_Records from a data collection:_
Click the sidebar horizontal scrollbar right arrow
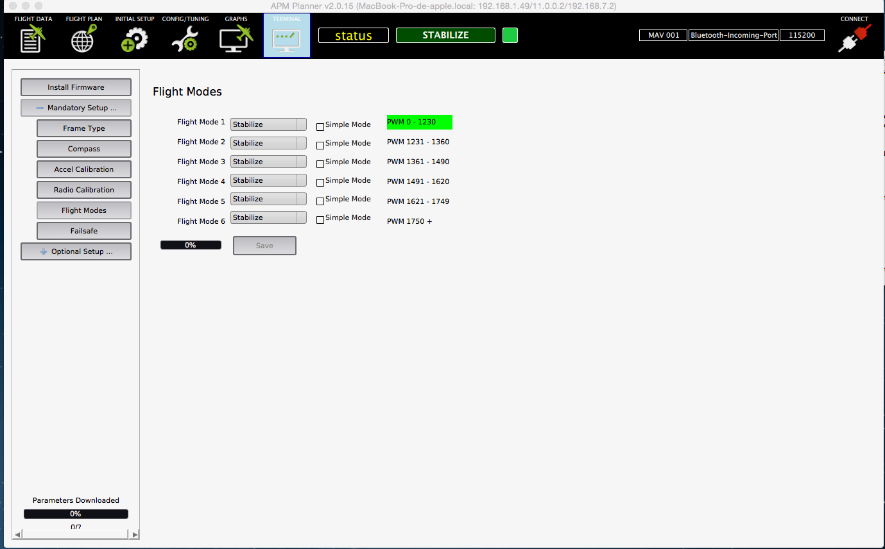885x549 pixels. pyautogui.click(x=135, y=534)
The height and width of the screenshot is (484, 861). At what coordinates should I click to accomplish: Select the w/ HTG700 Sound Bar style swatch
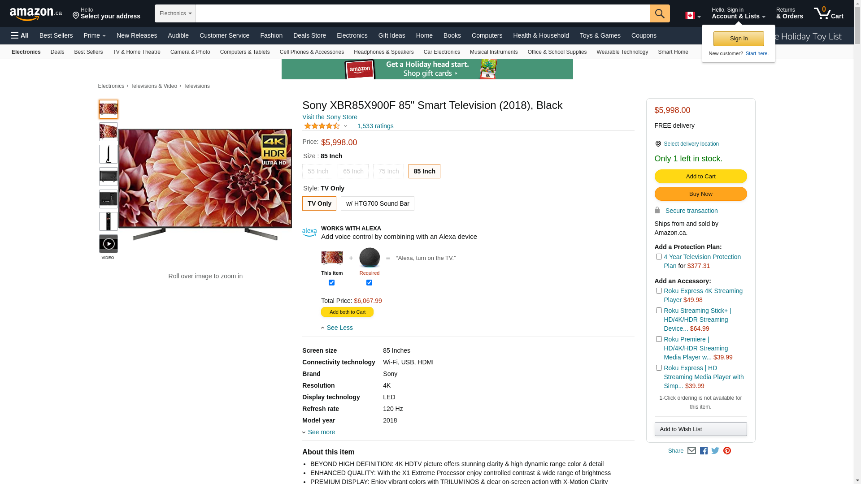point(377,203)
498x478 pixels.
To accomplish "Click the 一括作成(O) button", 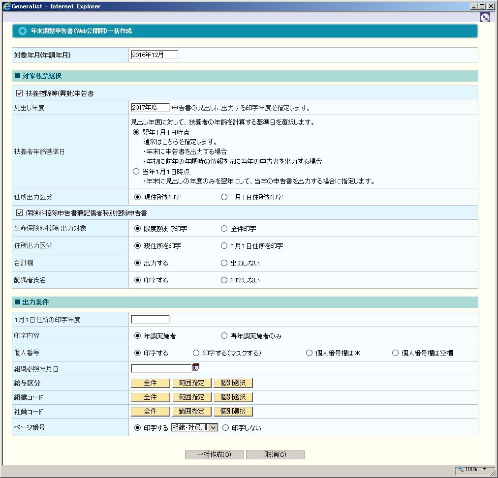I will pyautogui.click(x=214, y=455).
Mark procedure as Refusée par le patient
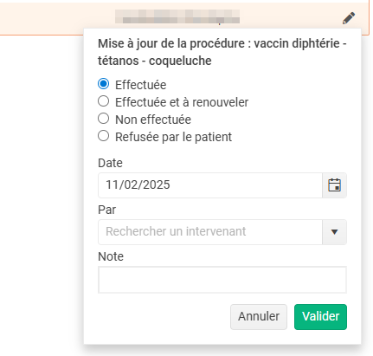Viewport: 373px width, 356px height. (103, 136)
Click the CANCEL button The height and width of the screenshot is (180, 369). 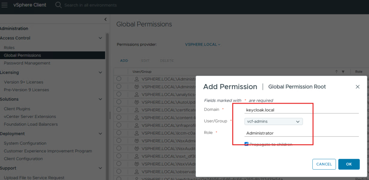point(324,164)
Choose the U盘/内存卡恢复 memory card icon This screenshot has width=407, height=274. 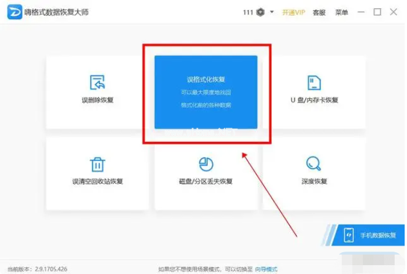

_INSTRUCTIONS FOR THE TASK:_
Pictures are to be dropped; the lines from the start of the entries above through the line with "498x478 pixels." are to be given again verbatim.

_ANSWER AREA:_
Click the sidebar horizontal scrollbar right arrow
885x549 pixels. pyautogui.click(x=135, y=534)
The height and width of the screenshot is (484, 861). At what coordinates should I click to accomplish: Select the w/ HTG700 Sound Bar style swatch
point(377,203)
498x478 pixels.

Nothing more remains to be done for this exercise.